Feemor honestly couldn't tell if Obi-Wan was just one of those people who fiddled with things if they had it in their hands—Feemor certainly was, despite all of Qui-Gon's attempts to get him to stop, though he'd learnt that he could fold his hands together and keep them under the sleeves of his robes to keep them occupied without anyone noticing—or if he had something else he wanted to ask and the fidgeting was a sign of nerves. Rather than push and chance a misstep—he doubted Qui-Gon had taken to Obi-Wan's fidgeting any better than he had to Feemor's, and he didn't want his brother-padawan to feel like he had to be perfectly behaved around him—he focussed on the pear, then got up to drop the pit into the recycler.

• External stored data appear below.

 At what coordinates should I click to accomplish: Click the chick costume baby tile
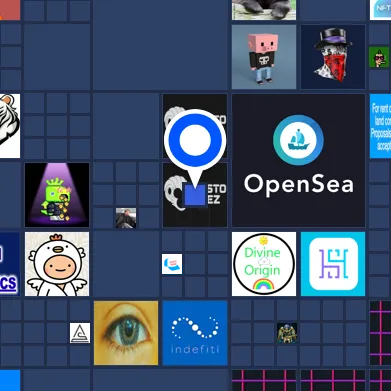pyautogui.click(x=57, y=264)
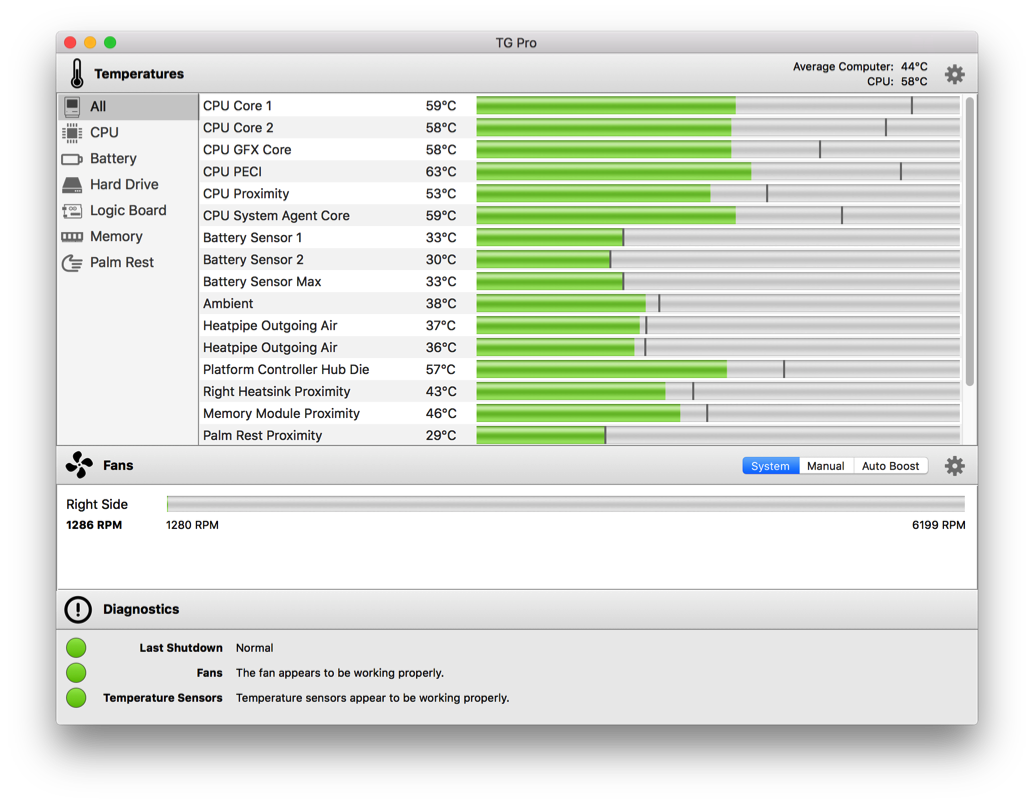Screen dimensions: 1034x804
Task: Click the fan blade icon
Action: coord(78,466)
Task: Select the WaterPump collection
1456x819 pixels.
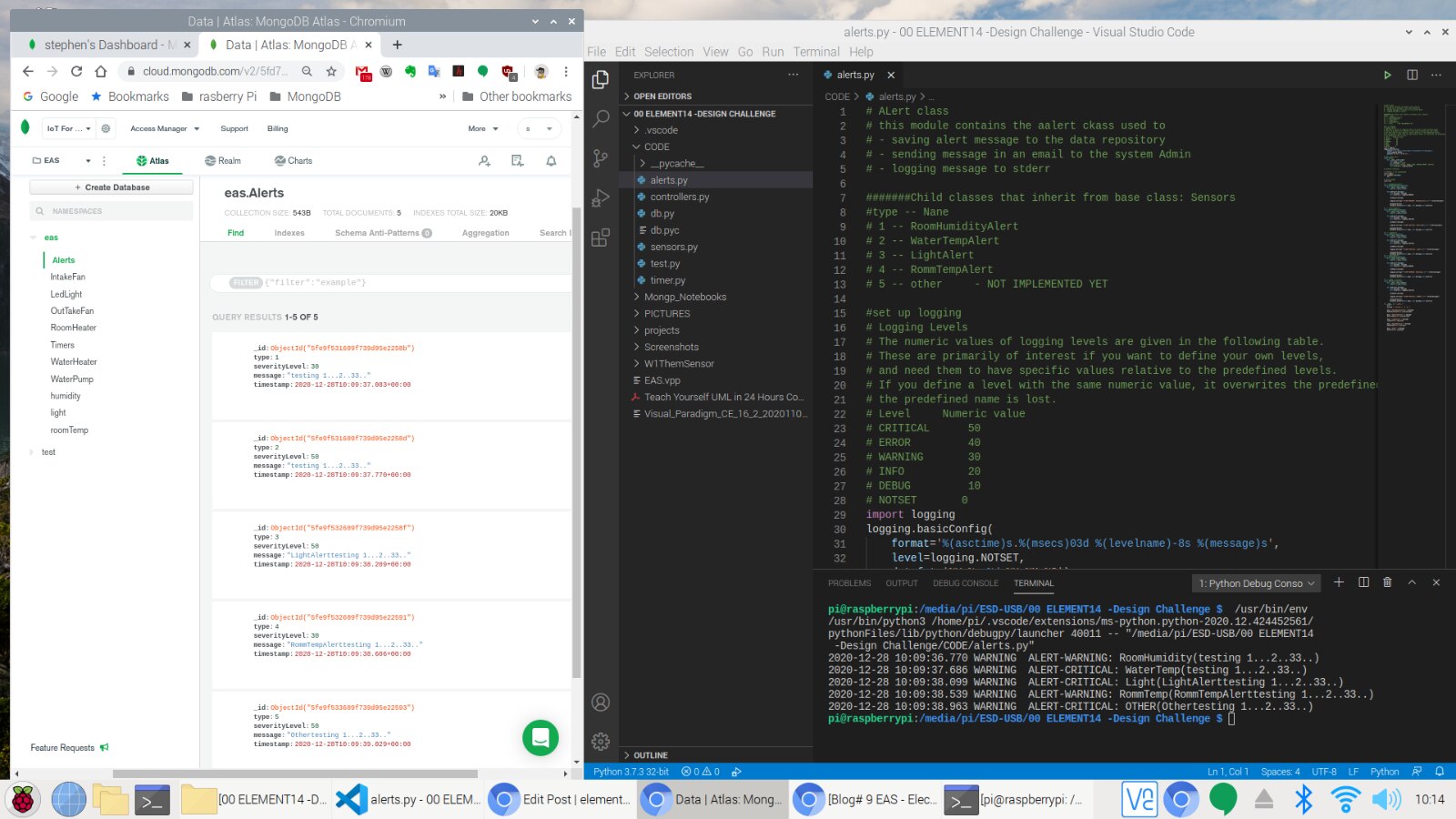Action: coord(72,379)
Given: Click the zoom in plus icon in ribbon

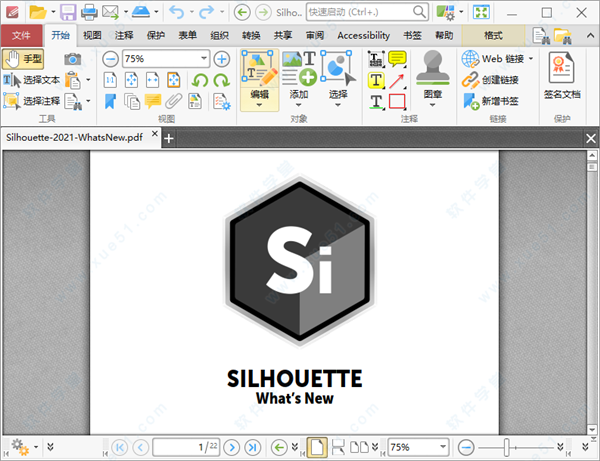Looking at the screenshot, I should tap(221, 59).
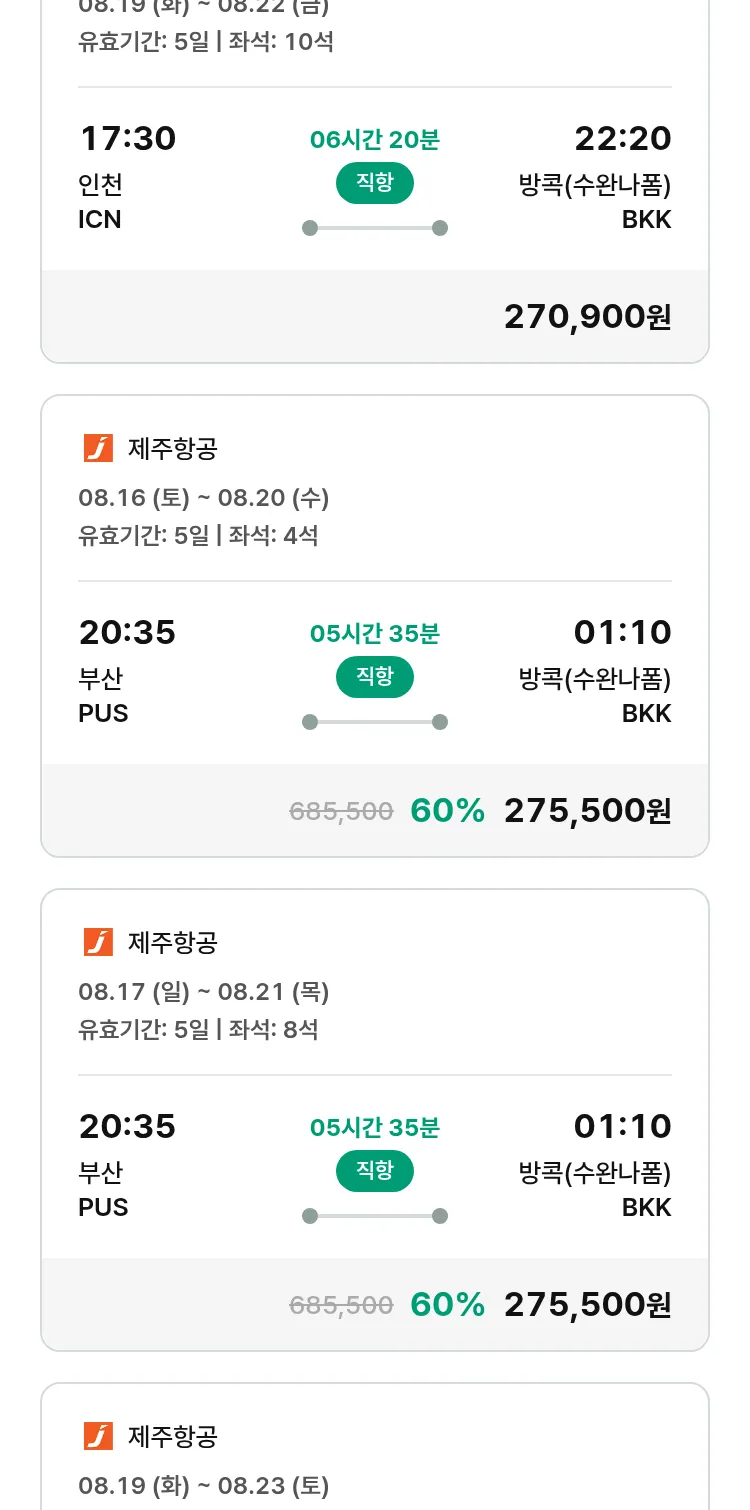Click 유효기간 5일, 좌석 10석 info line
750x1510 pixels.
[206, 42]
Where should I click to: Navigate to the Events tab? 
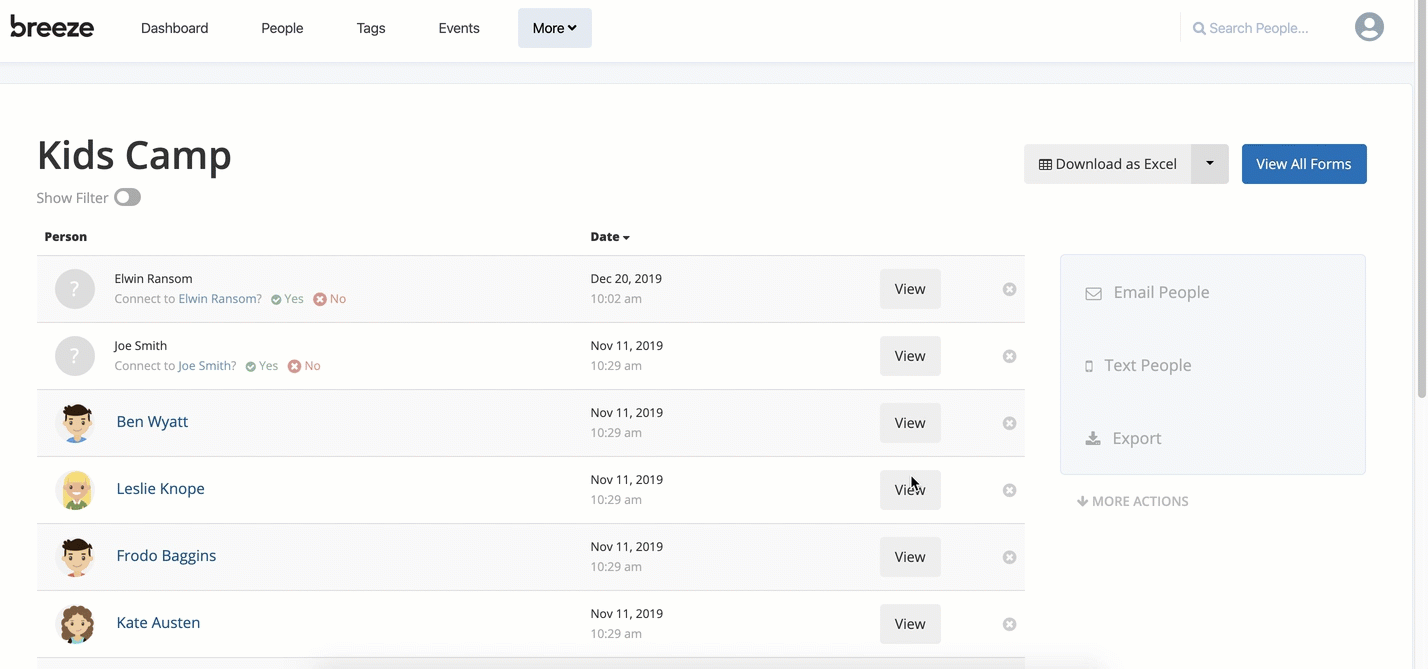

And then, since he didn't have a datapad to keep himself distracted with, he decided, "I'm going to meditate."

Obi-Wan glanced up, a whisper of hope skittering at the edge of the bond.

Feemor offered him a smile. "Did you want to join me?"

Obi-Wan nodded and pushed himself out of his chair, dropping the datapad back onto the table. "Yes. If it's not an imposition."

Feemor shook his head. "Not in the least. I enjoy meditating with other people, though it has been a while, for me."

"But– Oh, right." Obi-Wan nodded in understanding, relaxing a bit.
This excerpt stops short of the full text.